The experiments reported in this video were conducted according to the national guidelines for the use of experimental animals, and the protocols were approved by the German governmental committees (Regierung von Oberbayern, Munich, Germany). The mice used in this study were male C57Bl/6J mice, 10-12 weeks old, and dispatched by Charles River Germany. The animals were housed under controlled temperatures (22 °C ± 2 °C), with a 12 h light-dark cycle period and access to pelleted food and water ad libitum.

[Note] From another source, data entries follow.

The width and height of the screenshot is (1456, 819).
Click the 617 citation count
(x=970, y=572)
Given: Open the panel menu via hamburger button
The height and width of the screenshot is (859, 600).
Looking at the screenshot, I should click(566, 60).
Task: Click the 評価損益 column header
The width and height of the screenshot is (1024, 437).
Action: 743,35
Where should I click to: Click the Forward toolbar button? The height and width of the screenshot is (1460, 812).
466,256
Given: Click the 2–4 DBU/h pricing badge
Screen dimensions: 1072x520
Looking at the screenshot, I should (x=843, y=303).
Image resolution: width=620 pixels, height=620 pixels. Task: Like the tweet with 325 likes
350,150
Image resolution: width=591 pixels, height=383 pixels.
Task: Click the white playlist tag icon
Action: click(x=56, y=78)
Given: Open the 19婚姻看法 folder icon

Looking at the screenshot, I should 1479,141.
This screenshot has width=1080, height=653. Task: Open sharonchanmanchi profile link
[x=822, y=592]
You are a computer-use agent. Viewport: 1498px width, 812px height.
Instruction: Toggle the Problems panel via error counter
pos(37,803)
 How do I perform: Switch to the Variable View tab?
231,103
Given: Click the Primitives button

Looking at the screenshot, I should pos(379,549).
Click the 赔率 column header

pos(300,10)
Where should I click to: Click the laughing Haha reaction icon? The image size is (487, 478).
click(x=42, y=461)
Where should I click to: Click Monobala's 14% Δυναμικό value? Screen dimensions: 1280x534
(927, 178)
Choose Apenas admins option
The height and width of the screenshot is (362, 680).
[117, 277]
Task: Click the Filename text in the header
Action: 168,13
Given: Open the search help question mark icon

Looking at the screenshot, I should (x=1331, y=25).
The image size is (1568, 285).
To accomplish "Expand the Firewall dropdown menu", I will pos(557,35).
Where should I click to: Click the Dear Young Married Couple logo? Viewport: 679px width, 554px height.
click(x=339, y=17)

1. Preparation of the material and instruments

  1. Dissolve Rose Bengal in 0.9% saline solution to reach a final concentration of 10 mg/mL. Connect the heat blanket to keep the operation area warm and maintain the mouse body temperature during anesthesia at 37 °C.
  2. Prepare scissors, forceps, pieces of cotton, dexpanthenol eye ointment, and suture material. Prepare a syringe with saline solution (without needle) to maintain the operation area hydrated. Prepare the anesthesia gas (100% O2 + isoflurane).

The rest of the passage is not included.